Parce qu'il s'agit de sauver l'équivalent de 10.000 vies par an écourtées par une pollution atmosphérique de fond, parce qu'il s'agit également de limiter notre impact sur le dérèglement climatique et enfin, parce que nous n'avons pas le droit d'épuiser égoïstement les ressources naturelles précieuses que nos enfants nous envieront en nous maudissant, un sevrage nécessaire doit nous conduire à réapprendre la sobriété et la simplicité, à mille lieux des chevauchées embouteillées des conducteurs de 4x4.


PDU : les financements en plan

La gestion des transports en milieu urbain ne peut reposer exclusivement sur des incitations fiscales individuelles, fussent-elles très pertinentes ! C'est la raison pour laquelle les Plans de déplacement urbains (PDU), outils issus de la Loi sur l'air adoptée en 1996, obligent les villes de plus de 100.000 habitants à se doter d'un plan visant à réduire la pression automobile et offrir des alternatives écologiques.

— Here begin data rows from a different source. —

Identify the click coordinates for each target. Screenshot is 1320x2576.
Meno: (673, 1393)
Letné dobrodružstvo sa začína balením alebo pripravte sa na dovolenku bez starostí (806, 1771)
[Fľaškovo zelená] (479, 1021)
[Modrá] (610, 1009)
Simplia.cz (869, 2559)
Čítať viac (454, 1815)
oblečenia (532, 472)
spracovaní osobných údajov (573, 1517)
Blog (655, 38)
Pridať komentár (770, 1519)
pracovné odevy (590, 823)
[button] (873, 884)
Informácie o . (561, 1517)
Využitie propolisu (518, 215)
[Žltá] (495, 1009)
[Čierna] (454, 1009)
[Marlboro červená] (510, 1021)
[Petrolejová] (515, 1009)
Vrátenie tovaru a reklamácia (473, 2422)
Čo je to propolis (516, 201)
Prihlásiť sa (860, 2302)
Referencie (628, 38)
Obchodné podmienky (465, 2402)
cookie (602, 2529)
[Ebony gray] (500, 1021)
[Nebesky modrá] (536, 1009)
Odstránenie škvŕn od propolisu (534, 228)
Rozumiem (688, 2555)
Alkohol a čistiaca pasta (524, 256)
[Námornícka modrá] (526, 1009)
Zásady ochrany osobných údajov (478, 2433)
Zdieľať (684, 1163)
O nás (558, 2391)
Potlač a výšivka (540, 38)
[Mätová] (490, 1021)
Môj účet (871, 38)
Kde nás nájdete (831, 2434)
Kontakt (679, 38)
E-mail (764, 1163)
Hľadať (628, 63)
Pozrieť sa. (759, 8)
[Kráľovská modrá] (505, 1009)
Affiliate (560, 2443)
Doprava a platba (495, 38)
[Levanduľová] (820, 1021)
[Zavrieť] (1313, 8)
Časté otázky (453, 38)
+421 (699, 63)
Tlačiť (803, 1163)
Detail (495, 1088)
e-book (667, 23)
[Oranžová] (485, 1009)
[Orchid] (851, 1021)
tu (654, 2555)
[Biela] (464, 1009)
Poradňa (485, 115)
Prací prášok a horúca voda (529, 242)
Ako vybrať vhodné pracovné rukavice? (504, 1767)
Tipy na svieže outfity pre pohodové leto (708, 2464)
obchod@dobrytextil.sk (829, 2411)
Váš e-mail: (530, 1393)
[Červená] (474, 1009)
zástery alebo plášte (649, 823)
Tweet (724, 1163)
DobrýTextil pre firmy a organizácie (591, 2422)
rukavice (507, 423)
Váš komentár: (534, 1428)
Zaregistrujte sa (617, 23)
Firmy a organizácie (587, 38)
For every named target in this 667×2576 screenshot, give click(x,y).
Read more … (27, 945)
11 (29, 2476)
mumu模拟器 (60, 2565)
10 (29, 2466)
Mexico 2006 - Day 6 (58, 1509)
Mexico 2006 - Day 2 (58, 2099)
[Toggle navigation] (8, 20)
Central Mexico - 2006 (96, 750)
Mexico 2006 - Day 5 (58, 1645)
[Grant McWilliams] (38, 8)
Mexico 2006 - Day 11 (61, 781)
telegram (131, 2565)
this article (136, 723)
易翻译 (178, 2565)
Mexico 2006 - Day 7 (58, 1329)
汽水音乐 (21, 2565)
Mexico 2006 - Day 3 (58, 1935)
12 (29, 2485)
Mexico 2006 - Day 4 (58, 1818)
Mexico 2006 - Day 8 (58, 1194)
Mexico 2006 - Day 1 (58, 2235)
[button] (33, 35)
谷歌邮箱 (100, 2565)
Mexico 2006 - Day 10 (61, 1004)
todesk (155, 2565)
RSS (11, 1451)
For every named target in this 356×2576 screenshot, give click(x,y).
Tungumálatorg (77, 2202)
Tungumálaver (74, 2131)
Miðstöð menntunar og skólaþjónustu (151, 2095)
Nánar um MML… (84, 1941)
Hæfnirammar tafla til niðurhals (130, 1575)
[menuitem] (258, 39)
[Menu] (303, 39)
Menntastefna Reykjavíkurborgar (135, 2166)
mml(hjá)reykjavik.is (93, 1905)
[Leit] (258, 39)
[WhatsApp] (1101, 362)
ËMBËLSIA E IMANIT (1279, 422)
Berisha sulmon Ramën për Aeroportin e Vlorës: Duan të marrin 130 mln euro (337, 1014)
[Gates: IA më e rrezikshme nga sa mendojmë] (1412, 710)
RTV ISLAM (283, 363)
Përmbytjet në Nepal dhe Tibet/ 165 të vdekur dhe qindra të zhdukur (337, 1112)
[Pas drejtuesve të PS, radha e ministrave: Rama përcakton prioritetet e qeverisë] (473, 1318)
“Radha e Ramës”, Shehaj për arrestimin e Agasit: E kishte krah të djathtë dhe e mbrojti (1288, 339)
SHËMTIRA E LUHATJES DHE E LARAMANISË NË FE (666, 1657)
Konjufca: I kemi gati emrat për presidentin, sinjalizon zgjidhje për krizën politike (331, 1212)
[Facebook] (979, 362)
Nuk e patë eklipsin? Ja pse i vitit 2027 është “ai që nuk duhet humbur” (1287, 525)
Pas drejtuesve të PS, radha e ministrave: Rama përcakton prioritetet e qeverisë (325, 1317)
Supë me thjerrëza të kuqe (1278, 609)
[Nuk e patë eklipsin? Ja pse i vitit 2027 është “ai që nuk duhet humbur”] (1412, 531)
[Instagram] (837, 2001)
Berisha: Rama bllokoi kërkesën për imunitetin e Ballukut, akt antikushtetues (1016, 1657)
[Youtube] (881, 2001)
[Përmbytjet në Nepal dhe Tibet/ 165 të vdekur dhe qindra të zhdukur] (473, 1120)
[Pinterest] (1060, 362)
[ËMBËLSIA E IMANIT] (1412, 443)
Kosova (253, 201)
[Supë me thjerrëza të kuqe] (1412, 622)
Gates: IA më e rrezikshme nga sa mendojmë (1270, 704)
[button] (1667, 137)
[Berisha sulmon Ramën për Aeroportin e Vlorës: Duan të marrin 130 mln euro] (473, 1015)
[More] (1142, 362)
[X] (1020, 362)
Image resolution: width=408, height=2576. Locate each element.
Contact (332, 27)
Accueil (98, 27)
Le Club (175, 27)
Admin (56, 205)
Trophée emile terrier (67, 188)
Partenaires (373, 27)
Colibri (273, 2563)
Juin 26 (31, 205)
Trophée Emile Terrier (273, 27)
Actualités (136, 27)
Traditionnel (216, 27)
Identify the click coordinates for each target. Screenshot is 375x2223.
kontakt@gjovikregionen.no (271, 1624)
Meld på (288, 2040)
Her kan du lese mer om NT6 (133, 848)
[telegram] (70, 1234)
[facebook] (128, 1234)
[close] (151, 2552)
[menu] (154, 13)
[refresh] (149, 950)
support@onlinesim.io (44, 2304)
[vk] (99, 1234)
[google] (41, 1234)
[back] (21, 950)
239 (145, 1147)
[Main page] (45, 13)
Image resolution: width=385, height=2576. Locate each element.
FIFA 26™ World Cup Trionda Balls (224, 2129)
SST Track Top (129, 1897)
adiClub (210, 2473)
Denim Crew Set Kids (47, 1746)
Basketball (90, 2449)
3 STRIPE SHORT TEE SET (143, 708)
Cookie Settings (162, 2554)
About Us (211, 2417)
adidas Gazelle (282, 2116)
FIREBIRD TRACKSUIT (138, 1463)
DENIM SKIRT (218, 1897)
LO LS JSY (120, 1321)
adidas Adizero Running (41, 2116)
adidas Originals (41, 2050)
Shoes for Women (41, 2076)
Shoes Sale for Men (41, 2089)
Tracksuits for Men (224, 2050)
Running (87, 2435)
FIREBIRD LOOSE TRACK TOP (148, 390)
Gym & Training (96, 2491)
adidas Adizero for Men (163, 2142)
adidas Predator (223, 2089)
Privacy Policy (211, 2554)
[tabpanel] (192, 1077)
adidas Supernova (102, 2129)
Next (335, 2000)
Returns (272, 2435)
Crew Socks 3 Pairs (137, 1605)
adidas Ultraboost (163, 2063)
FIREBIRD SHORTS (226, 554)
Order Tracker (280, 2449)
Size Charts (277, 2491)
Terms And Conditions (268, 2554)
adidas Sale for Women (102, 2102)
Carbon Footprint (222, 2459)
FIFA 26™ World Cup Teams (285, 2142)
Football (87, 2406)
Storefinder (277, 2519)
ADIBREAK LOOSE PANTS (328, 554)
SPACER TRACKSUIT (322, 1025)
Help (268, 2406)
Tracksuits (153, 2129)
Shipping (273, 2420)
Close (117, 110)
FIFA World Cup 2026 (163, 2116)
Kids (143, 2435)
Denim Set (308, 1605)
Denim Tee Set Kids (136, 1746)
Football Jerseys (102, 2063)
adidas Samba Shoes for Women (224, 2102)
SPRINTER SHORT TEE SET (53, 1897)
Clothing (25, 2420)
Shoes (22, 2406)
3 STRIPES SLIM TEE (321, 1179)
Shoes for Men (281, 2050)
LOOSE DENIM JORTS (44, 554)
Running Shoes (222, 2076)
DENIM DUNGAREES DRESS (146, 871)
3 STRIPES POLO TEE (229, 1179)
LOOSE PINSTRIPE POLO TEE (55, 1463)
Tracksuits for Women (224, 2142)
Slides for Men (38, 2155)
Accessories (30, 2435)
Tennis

Mais malgré l'intérêt d'outils reposant sur la subsidiarité, l'Etat, par son désengagement financier unilatéral, porte une lourde responsabilité. Depuis trois ans, les subventions d'investissement ont chuté, entraînant de fait une suspension d'n grand nombre de projets de transport en commun en site propre comme les tramways. Pourtant, tant que les infrastructures manqueront, les discours sur la pollution et ses conséquences resteront sans lendemain.

Il n'en reste pas moins que sans attendre, les collectivités locales doivent s'astreindre à respecter la loi sur l'Air en se dotant d'une flotte de véhicules propres et proposer à leurs administrés un bonus local à l'achat de vélos ou à l'tilisation régulière des transports en commun.